• **INPUT DATA**:
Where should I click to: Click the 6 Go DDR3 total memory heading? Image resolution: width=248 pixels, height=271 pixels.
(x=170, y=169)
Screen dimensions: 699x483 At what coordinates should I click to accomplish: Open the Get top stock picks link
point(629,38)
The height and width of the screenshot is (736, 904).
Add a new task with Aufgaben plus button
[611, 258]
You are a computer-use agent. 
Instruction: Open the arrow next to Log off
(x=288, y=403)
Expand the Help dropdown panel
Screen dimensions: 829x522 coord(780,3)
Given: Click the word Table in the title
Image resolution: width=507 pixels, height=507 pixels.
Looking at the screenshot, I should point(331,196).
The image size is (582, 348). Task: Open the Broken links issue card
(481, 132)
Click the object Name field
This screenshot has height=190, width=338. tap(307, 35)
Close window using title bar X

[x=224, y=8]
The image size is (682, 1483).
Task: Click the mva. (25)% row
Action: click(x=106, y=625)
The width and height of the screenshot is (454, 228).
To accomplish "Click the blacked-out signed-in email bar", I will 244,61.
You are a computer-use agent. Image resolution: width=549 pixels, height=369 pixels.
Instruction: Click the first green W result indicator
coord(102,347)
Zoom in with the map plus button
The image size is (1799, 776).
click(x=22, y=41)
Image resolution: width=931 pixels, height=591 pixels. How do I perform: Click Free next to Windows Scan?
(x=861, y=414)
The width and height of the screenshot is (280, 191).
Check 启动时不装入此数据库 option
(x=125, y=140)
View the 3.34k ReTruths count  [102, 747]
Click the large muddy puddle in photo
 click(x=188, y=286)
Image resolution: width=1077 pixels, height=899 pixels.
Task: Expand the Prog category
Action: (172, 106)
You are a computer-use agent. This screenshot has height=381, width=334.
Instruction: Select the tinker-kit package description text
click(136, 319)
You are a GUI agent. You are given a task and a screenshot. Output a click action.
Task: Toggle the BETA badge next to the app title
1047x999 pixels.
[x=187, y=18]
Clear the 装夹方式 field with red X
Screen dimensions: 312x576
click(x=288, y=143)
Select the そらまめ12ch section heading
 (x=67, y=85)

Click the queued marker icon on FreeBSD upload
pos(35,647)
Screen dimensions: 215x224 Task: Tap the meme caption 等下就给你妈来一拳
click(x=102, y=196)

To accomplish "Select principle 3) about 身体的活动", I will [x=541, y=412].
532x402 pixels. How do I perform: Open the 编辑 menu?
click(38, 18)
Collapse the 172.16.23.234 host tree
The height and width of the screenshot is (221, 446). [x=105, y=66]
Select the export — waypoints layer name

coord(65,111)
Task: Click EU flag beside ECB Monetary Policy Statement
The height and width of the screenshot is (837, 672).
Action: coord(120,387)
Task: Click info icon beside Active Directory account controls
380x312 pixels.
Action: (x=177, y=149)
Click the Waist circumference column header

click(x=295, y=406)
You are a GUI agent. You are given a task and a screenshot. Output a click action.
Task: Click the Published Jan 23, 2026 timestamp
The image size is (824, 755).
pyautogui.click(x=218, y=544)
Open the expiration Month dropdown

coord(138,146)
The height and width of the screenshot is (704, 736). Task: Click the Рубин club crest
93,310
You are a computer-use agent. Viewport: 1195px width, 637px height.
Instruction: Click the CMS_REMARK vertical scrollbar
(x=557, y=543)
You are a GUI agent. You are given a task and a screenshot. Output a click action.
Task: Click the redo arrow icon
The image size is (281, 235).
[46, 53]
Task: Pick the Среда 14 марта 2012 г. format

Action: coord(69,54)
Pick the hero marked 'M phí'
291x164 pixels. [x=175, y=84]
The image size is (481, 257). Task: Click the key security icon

• **PROBLEM TO SOLVE**:
When you reach the line that contains "The height and width of the screenshot is (704, 736)." in the material above, please copy it and every line after it exactly, stopping only at the last line.

• **EXERCISE RESULT**:
The height and width of the screenshot is (704, 736). Task: Click the Рубин club crest
93,310
You are a computer-use agent. Viewport: 1195px width, 637px height.
Instruction: Click the CMS_REMARK vertical scrollbar
(x=557, y=543)
You are a GUI agent. You are given a task and a screenshot. Output a click action.
Task: Click the redo arrow icon
The image size is (281, 235).
[46, 53]
Task: Pick the Среда 14 марта 2012 г. format

Action: coord(69,54)
Pick the hero marked 'M phí'
291x164 pixels. [x=175, y=84]
The image size is (481, 257). Task: Click the key security icon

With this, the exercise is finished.